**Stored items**

--- START ---

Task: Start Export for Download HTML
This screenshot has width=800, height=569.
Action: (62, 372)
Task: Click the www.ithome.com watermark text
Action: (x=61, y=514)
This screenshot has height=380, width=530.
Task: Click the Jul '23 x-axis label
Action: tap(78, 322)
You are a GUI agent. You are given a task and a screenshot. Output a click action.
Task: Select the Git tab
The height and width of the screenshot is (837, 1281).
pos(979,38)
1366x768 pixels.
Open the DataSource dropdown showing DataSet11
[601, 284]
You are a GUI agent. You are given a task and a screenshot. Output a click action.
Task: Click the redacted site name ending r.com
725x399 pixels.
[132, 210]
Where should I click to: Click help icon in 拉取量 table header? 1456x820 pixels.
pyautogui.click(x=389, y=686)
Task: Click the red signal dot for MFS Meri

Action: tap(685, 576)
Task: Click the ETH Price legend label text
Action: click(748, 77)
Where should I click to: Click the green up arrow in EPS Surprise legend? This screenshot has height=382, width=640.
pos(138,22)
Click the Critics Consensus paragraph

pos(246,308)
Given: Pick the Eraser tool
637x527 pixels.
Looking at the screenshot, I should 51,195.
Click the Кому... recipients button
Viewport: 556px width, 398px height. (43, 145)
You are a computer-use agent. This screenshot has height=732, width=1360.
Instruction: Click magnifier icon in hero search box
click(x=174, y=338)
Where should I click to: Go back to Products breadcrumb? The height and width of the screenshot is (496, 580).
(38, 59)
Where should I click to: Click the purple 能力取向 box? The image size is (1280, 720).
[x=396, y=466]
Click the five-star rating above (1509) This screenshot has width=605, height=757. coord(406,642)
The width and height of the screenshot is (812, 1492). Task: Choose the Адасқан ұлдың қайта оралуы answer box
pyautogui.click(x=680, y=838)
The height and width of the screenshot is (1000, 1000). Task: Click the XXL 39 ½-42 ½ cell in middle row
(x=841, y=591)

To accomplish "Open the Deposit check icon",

--- END ---

**What this task involves**
All of the records need to be transcribed exactly.

**The answer**
Task: Start Export for Download HTML
This screenshot has width=800, height=569.
Action: (62, 372)
Task: Click the www.ithome.com watermark text
Action: (x=61, y=514)
This screenshot has height=380, width=530.
Task: Click the Jul '23 x-axis label
Action: tap(78, 322)
You are a GUI agent. You are given a task and a screenshot. Output a click action.
Task: Select the Git tab
The height and width of the screenshot is (837, 1281).
pos(979,38)
1366x768 pixels.
Open the DataSource dropdown showing DataSet11
[601, 284]
You are a GUI agent. You are given a task and a screenshot. Output a click action.
Task: Click the redacted site name ending r.com
725x399 pixels.
[132, 210]
Where should I click to: Click help icon in 拉取量 table header? 1456x820 pixels.
pyautogui.click(x=389, y=686)
Task: Click the red signal dot for MFS Meri

Action: tap(685, 576)
Task: Click the ETH Price legend label text
Action: click(748, 77)
Where should I click to: Click the green up arrow in EPS Surprise legend? This screenshot has height=382, width=640.
pos(138,22)
Click the Critics Consensus paragraph

pos(246,308)
Given: Pick the Eraser tool
637x527 pixels.
Looking at the screenshot, I should 51,195.
Click the Кому... recipients button
Viewport: 556px width, 398px height. (43, 145)
You are a computer-use agent. This screenshot has height=732, width=1360.
Instruction: Click magnifier icon in hero search box
click(x=174, y=338)
Where should I click to: Go back to Products breadcrumb? The height and width of the screenshot is (496, 580).
(38, 59)
Where should I click to: Click the purple 能力取向 box? The image size is (1280, 720).
[x=396, y=466]
Click the five-star rating above (1509) This screenshot has width=605, height=757. coord(406,642)
The width and height of the screenshot is (812, 1492). Task: Choose the Адасқан ұлдың қайта оралуы answer box
pyautogui.click(x=680, y=838)
The height and width of the screenshot is (1000, 1000). Task: Click the XXL 39 ½-42 ½ cell in middle row
(x=841, y=591)

To accomplish "Open the Deposit check icon",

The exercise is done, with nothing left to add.